**TASK PROMPT:** Beginning with the line that contains "Open the Map Layers menu" in the material below, print each line exactly until the line that contains "This screenshot has width=500, height=407." has been printed, then stop.

**SUPPLIED RECORDS:**
────

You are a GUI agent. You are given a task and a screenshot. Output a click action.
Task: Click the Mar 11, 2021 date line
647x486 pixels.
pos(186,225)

────

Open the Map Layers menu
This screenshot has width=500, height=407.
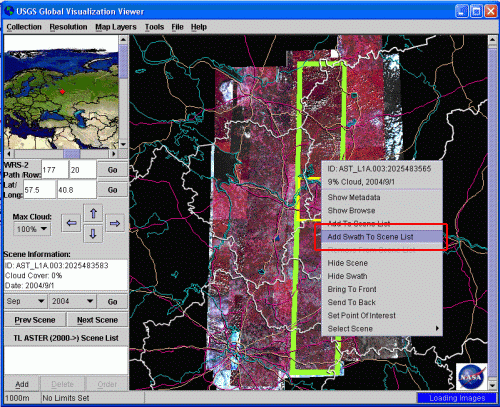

────

**SOLVED PROBLEM:**
Open the Map Layers menu
This screenshot has width=500, height=407.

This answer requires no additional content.